How Much Memory Do AI Agents Need
The Detailed Answer
People asking how much memory an agent needs are usually picturing a single quantity, like the amount of storage to provision. But memory in an agent works at two very different scales, and conflating them is the source of most confusion. One scale is the durable store, the database of everything the agent has ever saved, which can be enormous and is cheap to grow. The other is the working set, the memories actually pulled into the prompt for a given turn, which is tightly limited and expensive to expand.
The amount that matters for quality is almost always the second one. An agent can have a store of a million memories and still need only three of them to answer the question in front of it. The whole challenge is selecting those three, which is a retrieval problem, not a storage problem, and is covered in memory retrieval strategies. So the practical answer to how much memory an agent needs is: store as much as is useful, but retrieve and inject only the small, relevant slice each task actually requires.
Two Different Questions: Storage and Context
Separating the two scales cleanly is the key to reasoning about agent memory capacity. Storage is about how much the agent can keep, and here the answer is generous: keep anything durably useful, because space is cheap and a larger store simply means more potential to recall the right thing later. The discipline at the storage scale is not limiting size but maintaining quality, pruning noise and stale entries so the store stays sharp, as covered in maintaining agent memory over time.
Context is about how much the agent can consider at once, and here the answer is frugal: inject only what the current task needs. The context window is a fixed, shared, and relatively scarce resource, and memory is just one claimant on it. Spending it wisely means retrieving a small, high-relevance set rather than flooding the prompt. This frugality is exactly what adaptive approaches automate, scaling the amount retrieved to the difficulty of each turn, as described in adaptive recall. Hold these two scales apart and the apparent paradox, store a lot but use a little, resolves into common sense.
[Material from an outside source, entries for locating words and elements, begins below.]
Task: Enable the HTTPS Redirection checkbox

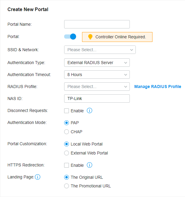Action: [x=67, y=165]
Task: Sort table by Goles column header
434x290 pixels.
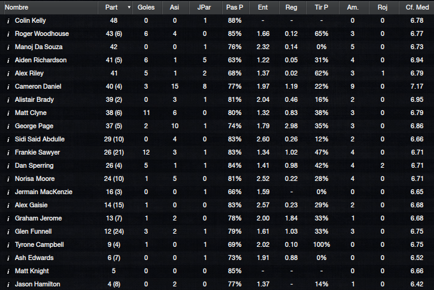Action: click(146, 7)
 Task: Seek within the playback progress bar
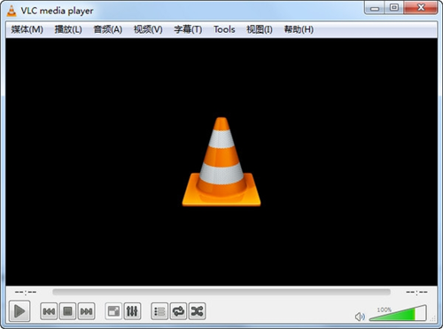click(x=222, y=292)
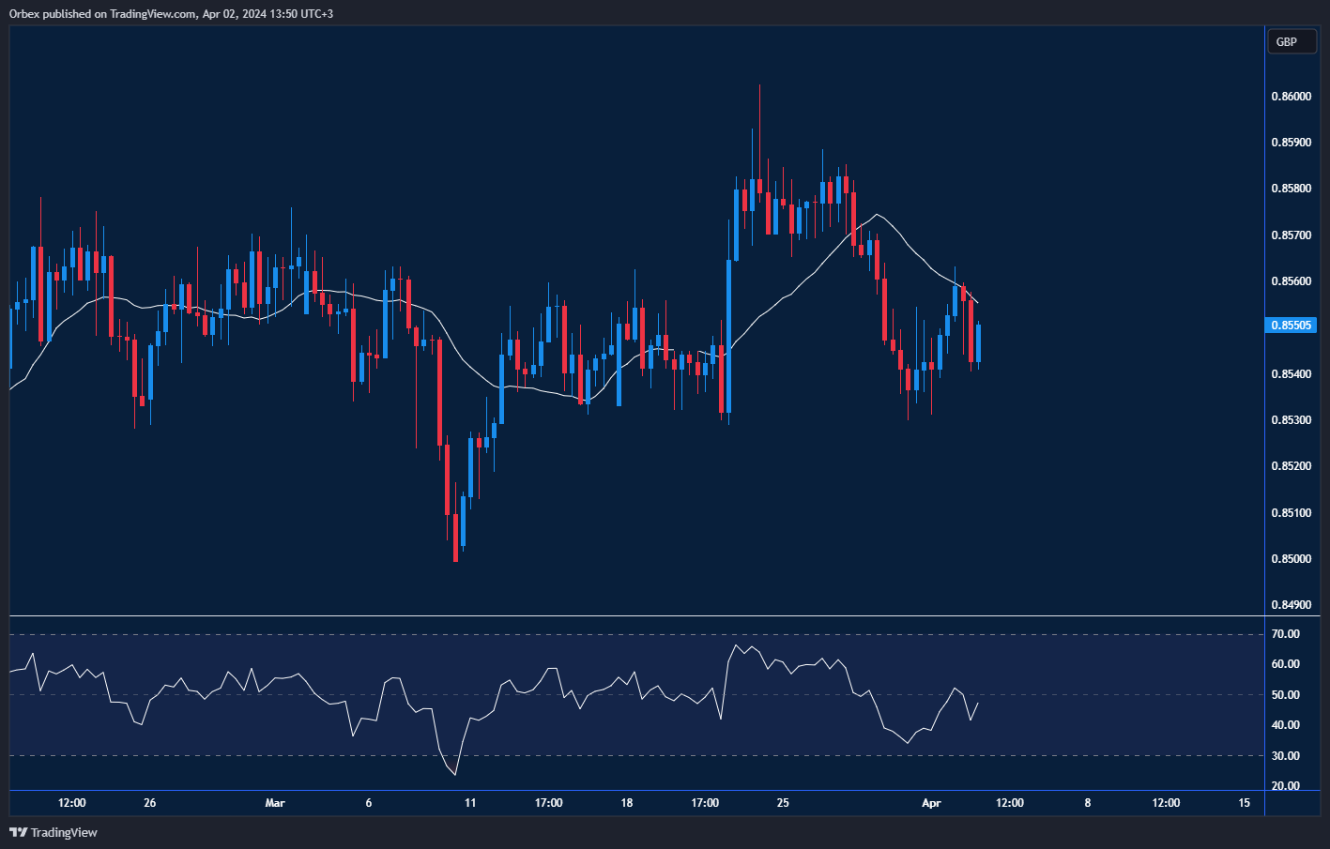Select the Mar date on time axis
The image size is (1330, 849).
(275, 803)
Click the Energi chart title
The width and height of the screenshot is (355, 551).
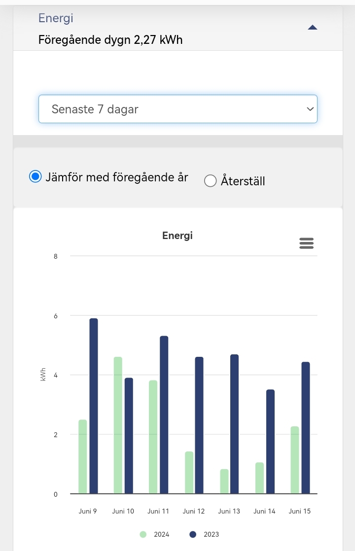click(178, 236)
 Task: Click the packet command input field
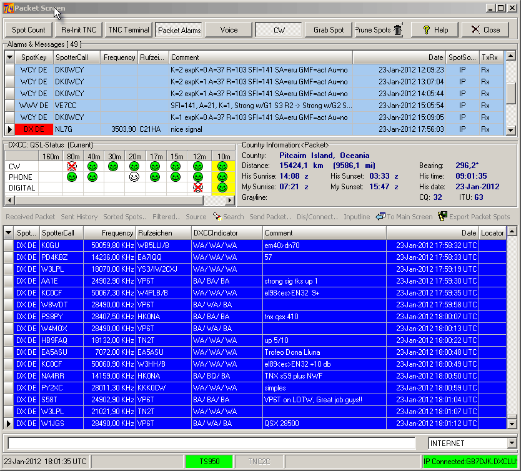tap(211, 444)
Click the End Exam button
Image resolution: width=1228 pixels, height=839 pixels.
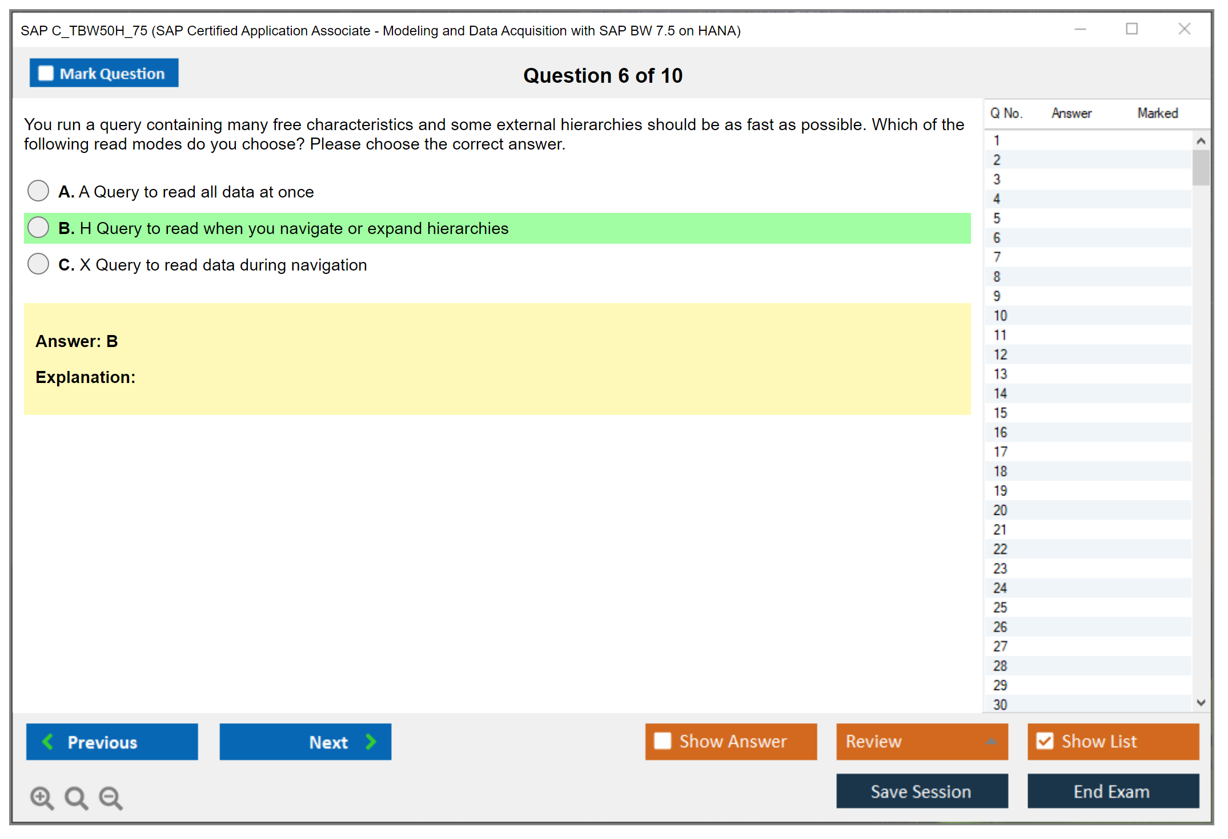coord(1112,791)
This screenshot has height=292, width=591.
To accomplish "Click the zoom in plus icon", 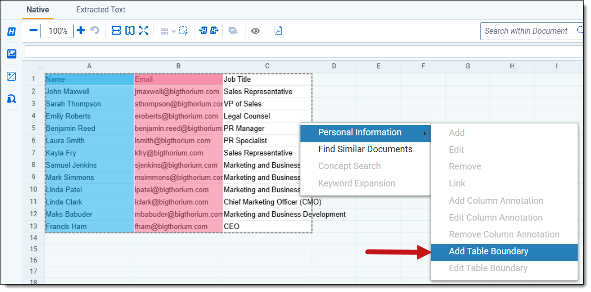I will click(x=81, y=31).
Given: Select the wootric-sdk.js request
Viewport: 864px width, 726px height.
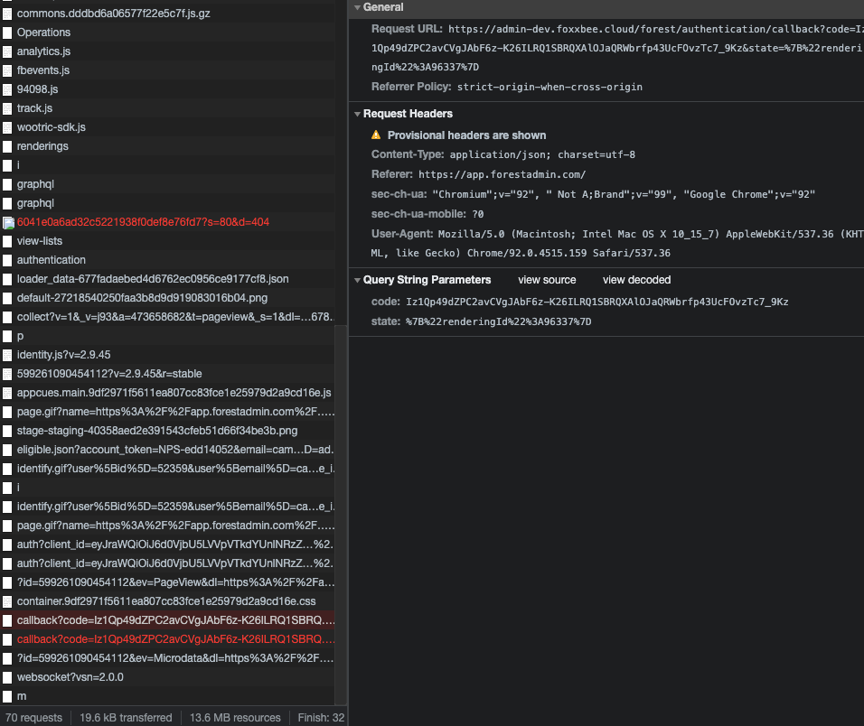Looking at the screenshot, I should 52,127.
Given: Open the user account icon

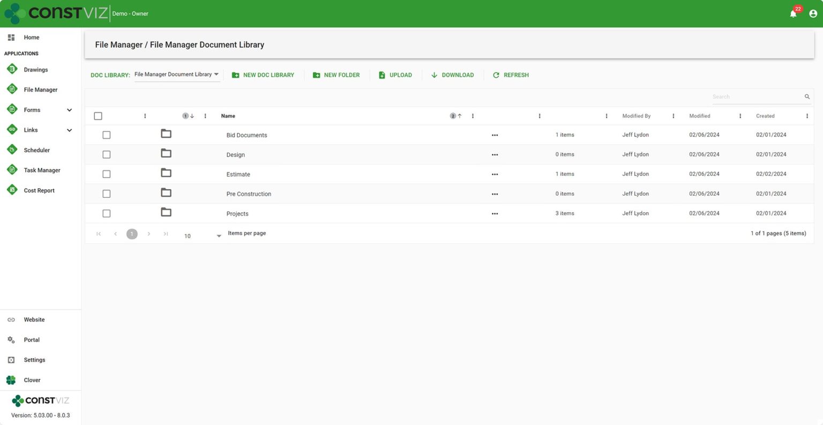Looking at the screenshot, I should point(813,13).
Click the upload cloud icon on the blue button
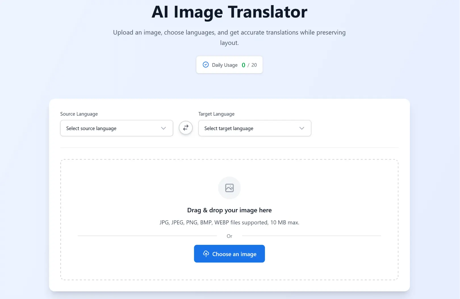 [206, 254]
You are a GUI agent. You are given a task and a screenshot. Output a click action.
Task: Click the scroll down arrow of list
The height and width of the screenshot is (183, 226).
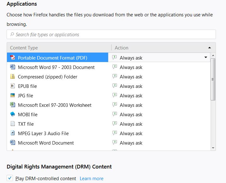click(213, 148)
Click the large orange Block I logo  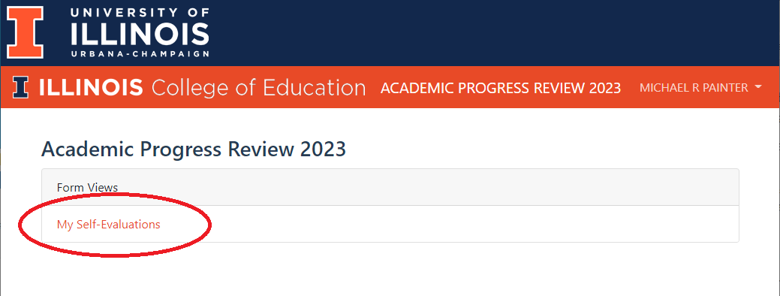[25, 32]
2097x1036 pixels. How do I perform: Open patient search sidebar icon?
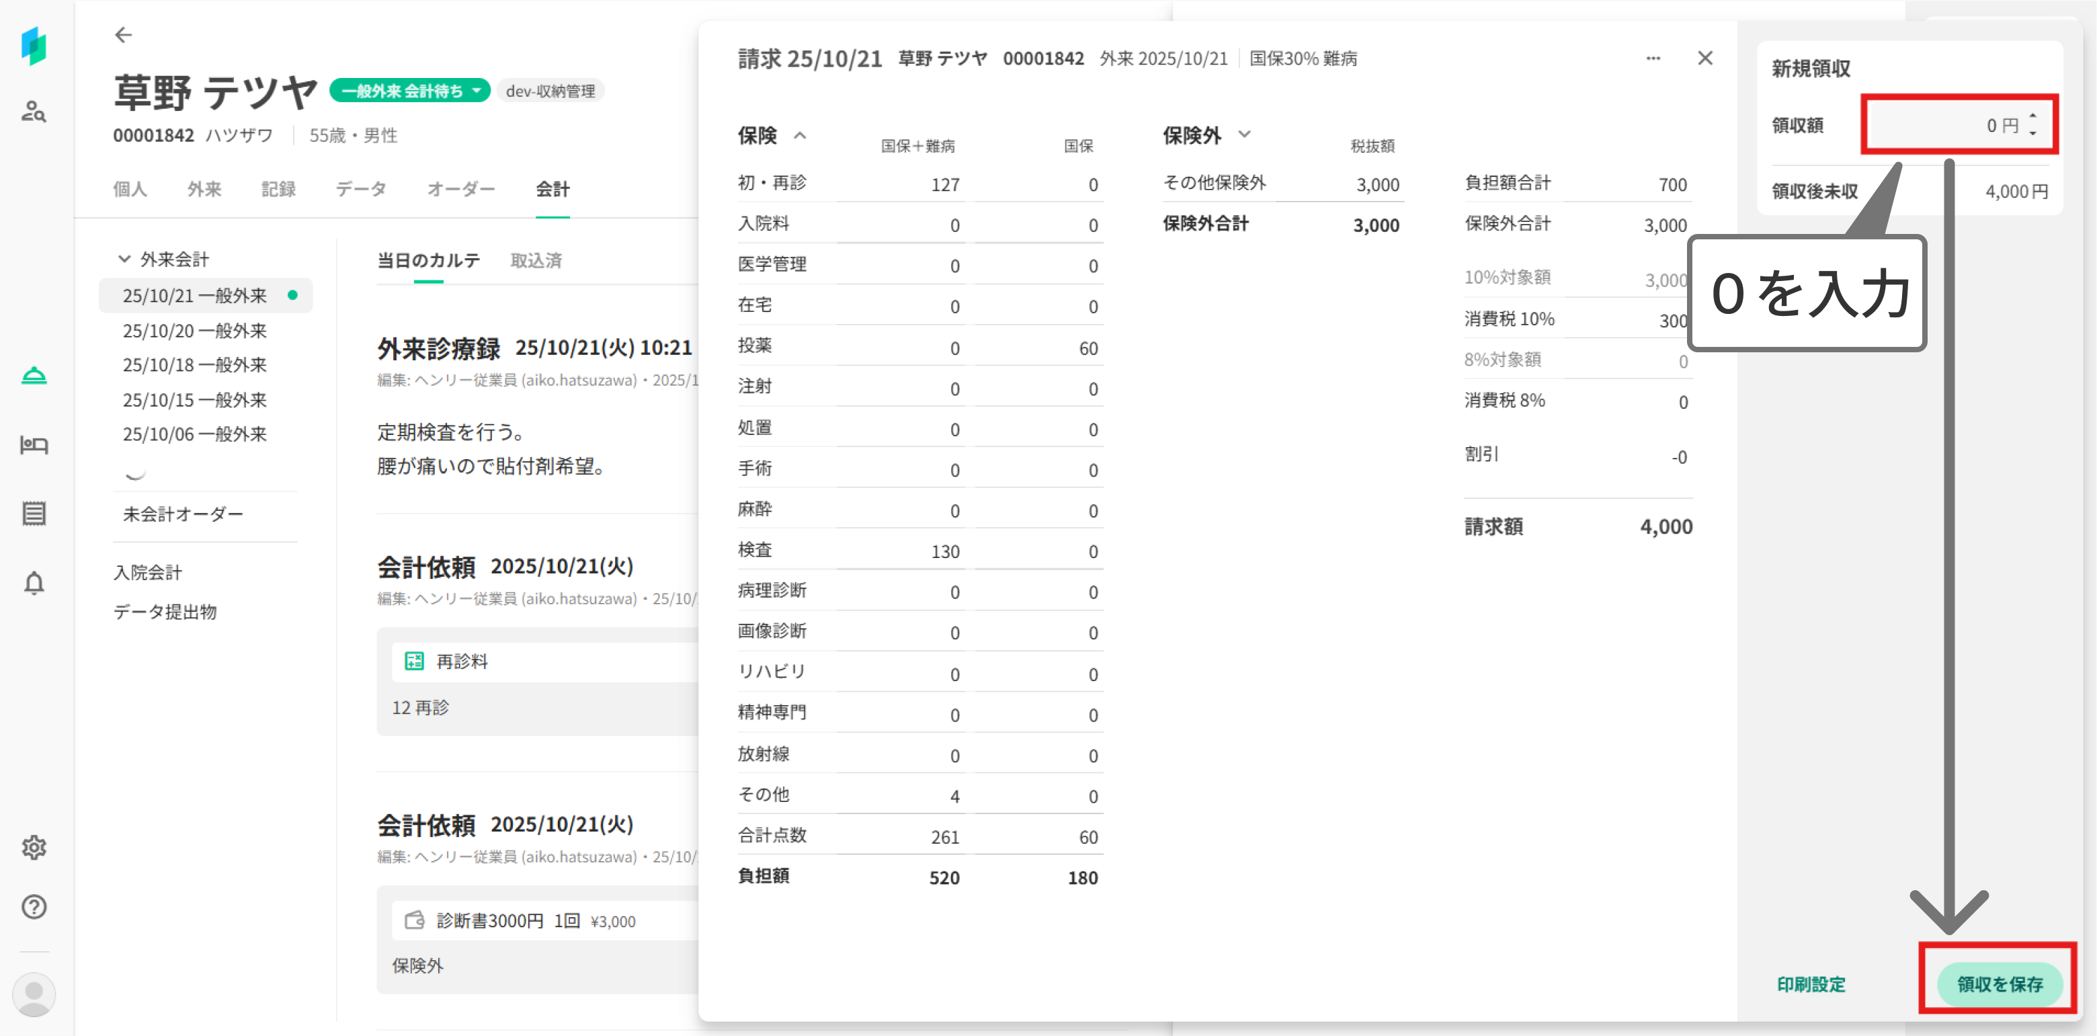(33, 111)
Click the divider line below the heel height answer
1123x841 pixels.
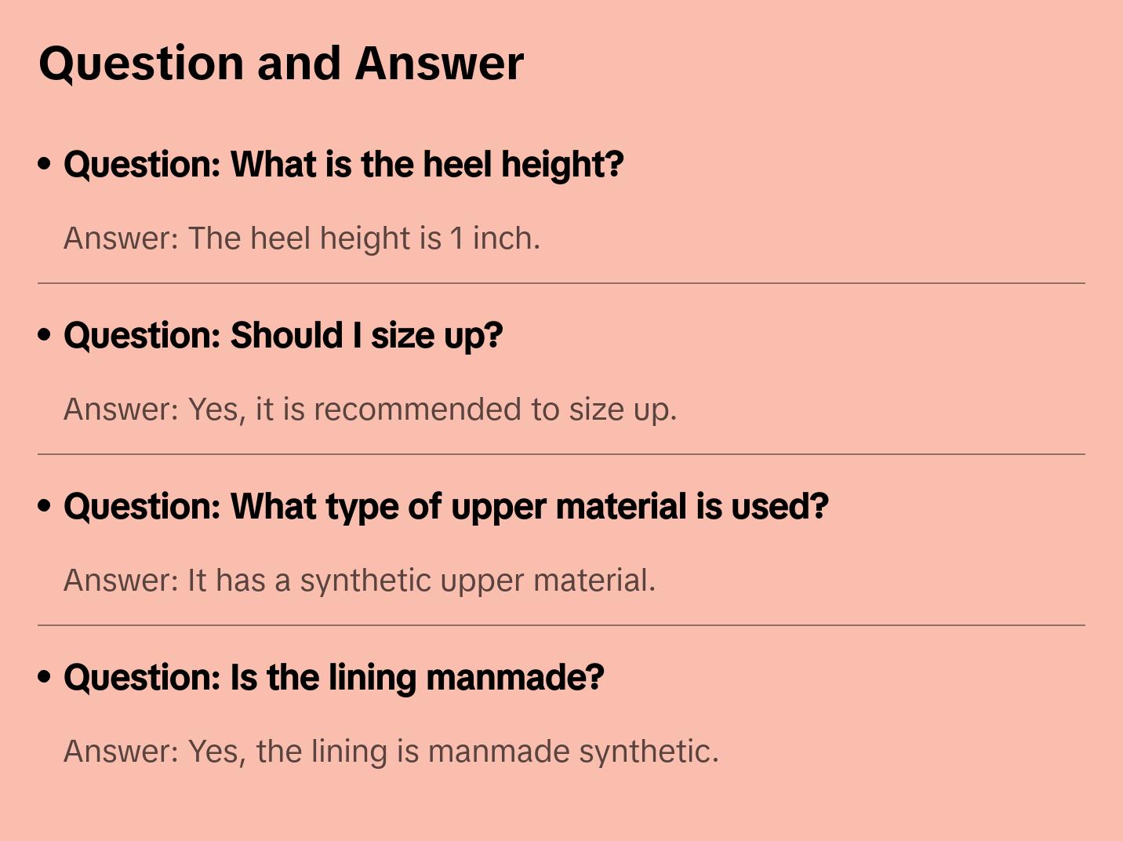click(x=562, y=283)
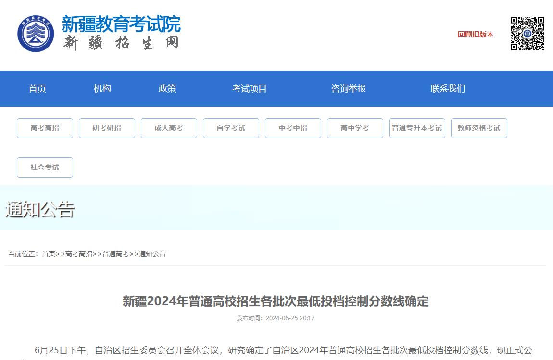Image resolution: width=553 pixels, height=360 pixels.
Task: Open the 考试项目 navigation menu
Action: click(250, 88)

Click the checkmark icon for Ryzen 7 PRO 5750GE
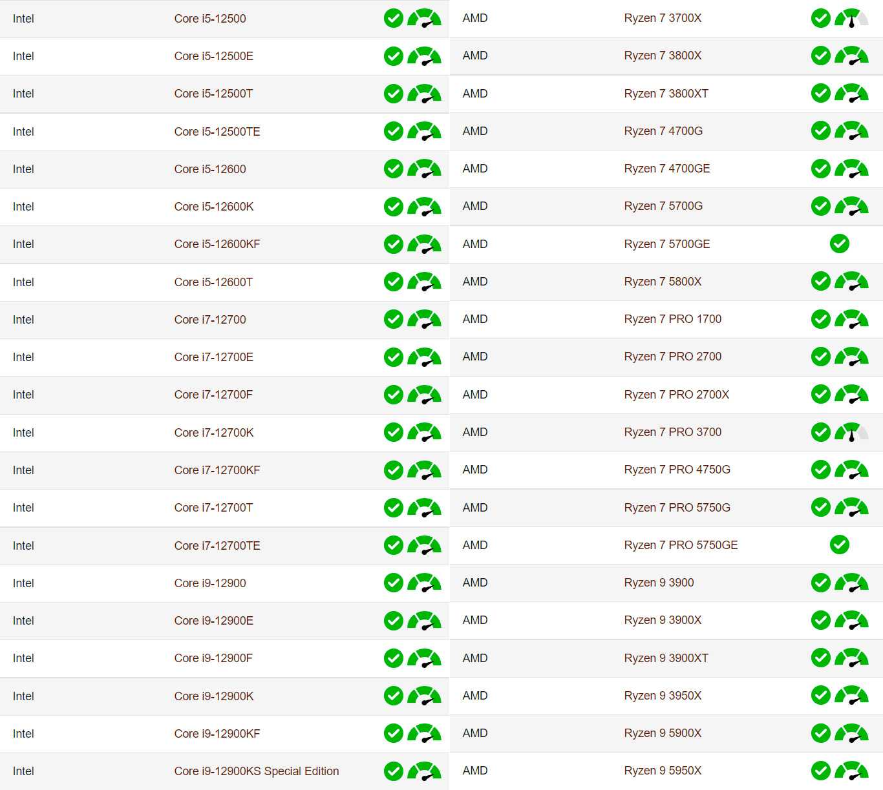pyautogui.click(x=839, y=545)
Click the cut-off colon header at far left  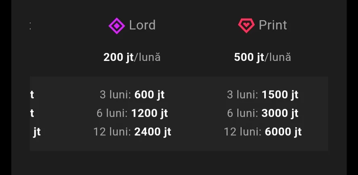[x=31, y=26]
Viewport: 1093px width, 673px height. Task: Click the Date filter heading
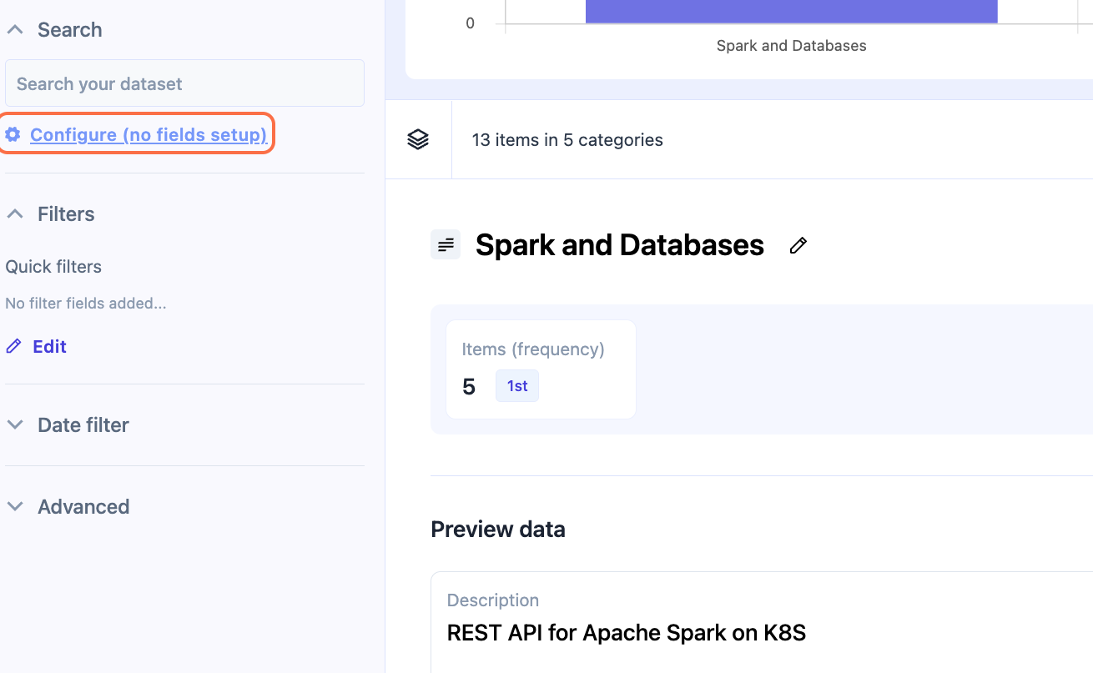pyautogui.click(x=83, y=424)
It helps to put rough proportions on it. A context window holds a fixed budget of tokens, and those tokens are spent on the system instructions that define the agent, the running conversation, any tools and their descriptions, and the room the model needs to actually reason. Memory competes for whatever is left. In that light, injecting fifty retrieved memories to answer a simple question is like emptying a filing cabinet onto your desk to find one address: the sheer volume makes the task harder, not easier. A few well-chosen memories leave room for everything else the prompt must carry and let the model concentrate on producing a good answer.
This is also why larger context windows have not made memory systems obsolete. As windows grow, it becomes tempting to simply pour in more, but the same dynamics apply at every size: relevance still beats volume, cost and latency still climb with every token, and models still attend better to a focused prompt than a sprawling one. A bigger window raises the ceiling on how much an agent can consider at once, but it does not change the goal, which remains retrieving the right information rather than the most information.
Finding the Right Amount for Your Agent
In practice, finding the right amount is an empirical exercise rather than a formula. Start by injecting a small number of retrieved memories, perhaps three to five, and measure whether the agent has what it needs to answer well. If it frequently lacks relevant information, the problem is usually retrieval quality rather than too little memory, so improve the search before reaching for a bigger slice. If answers are unfocused or the agent fixates on tangents, you are likely injecting too much, and trimming the set will help.
The right amount also varies by task within the same agent, which is why a fixed number is rarely optimal. A simple factual lookup needs almost nothing, while a complex question spanning several stored facts needs more. Matching the amount to the moment, rather than always injecting the same quantity, is what separates an efficient memory system from a wasteful one. The total store, meanwhile, should be allowed to grow as long as maintenance keeps it clean, since a big, well-tended store is an asset while a big, noisy one is a liability. The underlying loop that moves memory between store and context is laid out in how memory systems work.
An agent needs a store that can be as large as is useful, but a working set that stays small. Storage is cheap and abundant, so keep anything durably valuable and maintain its quality; the context window is scarce, so inject only the few most relevant memories each task needs. More stored memory can help, but more injected memory usually hurts, which makes retrieval quality, not raw volume, the thing that actually determines how well an agent performs.